Task requirements: Only the lines with "agent" in the entries below belong in the answer; please copy them.
▼▼▼
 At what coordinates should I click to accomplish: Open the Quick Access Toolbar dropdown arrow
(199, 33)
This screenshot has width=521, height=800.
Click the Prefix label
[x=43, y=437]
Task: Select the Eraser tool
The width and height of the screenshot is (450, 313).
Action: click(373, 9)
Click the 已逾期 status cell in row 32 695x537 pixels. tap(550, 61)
▲▲▲
▼▼▼
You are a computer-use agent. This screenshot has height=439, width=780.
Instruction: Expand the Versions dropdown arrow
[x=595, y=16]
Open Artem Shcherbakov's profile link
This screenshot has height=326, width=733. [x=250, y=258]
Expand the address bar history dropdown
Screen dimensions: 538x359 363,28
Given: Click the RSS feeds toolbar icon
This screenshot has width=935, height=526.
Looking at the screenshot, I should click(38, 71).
▲▲▲
▼▼▼
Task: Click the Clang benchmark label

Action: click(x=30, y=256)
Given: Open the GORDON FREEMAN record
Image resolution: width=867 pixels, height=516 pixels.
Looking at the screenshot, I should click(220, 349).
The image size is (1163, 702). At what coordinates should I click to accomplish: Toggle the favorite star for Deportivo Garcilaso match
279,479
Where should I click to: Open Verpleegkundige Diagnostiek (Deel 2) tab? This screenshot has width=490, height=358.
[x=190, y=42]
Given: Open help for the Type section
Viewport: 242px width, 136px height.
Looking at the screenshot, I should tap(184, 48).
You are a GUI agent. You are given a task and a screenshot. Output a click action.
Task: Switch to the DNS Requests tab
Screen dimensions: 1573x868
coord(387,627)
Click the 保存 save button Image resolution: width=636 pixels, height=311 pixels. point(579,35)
▲▲▲
Expected answer:
You are a computer-use agent. This screenshot has height=439, width=780.
You are a GUI agent. You are given a task and a screenshot. Output a click action.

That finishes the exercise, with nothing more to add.